Since the purchase of Georgia-Pacific by the Koch brothers in 2005 for $21 billion, the number of better-compensated unionized G-P employees has dropped from 22,000 to 11,800 currently. While the brothers’ far-right inclinations and support for the Republican Party are notorious, the states of Washington and Oregon have both been longtime bastions of the Democratic Party. The promotion of economic nationalism and the political subordination of workers to the Democratic Party has been used to block workers from taking up the struggle which is necessary: an industry-wide battle combined with a political struggle against both pro-corporate parties, the Democrats and Republicans.
Paper mill workers have to draw the lessons of the 2010 Longview Fibre Paper and Packaging Inc. (now owned by KapStone Paper and Packaging) contract struggle. In the 2010 contract fight, a bitter conflict in which workers rejected two offers, the second time by 634 to 1, workers were ultimately forced to accept concessions after the union offered an unconditional return to work. Two years later, after years of losing money, Longview Fiber earned $118 million.

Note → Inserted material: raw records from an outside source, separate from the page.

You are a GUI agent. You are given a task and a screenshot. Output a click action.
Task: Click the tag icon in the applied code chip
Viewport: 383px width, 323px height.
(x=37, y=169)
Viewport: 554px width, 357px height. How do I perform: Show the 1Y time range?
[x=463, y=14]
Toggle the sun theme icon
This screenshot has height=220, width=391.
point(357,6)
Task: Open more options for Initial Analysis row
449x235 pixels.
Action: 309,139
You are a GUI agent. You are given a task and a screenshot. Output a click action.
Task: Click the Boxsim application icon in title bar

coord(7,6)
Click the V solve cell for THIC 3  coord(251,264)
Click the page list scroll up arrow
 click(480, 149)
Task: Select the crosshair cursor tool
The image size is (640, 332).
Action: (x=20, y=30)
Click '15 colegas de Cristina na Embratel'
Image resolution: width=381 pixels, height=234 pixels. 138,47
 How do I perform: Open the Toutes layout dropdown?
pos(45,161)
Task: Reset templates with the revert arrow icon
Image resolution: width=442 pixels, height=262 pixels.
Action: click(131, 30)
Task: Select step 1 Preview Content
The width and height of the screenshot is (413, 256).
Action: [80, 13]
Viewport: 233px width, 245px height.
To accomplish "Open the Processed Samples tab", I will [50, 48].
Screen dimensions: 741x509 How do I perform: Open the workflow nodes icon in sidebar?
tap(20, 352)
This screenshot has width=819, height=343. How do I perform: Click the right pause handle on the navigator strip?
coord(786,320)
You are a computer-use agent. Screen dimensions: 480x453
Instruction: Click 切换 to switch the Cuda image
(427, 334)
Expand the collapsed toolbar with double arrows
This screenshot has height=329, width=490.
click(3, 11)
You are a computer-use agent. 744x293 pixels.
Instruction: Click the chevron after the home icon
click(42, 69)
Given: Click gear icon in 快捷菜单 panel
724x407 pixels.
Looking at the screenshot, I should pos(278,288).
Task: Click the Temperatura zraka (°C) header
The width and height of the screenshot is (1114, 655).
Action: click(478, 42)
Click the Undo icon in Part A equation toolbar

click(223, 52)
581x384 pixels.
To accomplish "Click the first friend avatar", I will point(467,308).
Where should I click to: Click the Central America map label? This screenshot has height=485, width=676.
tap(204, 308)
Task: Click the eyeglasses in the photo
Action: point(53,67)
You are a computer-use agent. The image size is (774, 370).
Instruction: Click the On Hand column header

In the 2015 contract negotiations, this time with the new owner KapStone, a strike was called after the company declared an impasse and unilaterally imposed its final contract offer. After a seven-day strike, the AWPPW sabotaged the struggle and offered another unconditional return to work, which the company accepted. Upon ratification, which occurred two years after the previous contract expired, the AWPPW could only cite the rehiring of four workers accused of strike misconduct by the company to falsely declare the strike a “victory.”
This record shows that paper mill workers can place no confidence in the AWPPW. Only through the formation of rank-and-file committees that will appeal for industry-wide support, nationally and internationally, can a genuine struggle be organized to defend the jobs and living standards of all workers.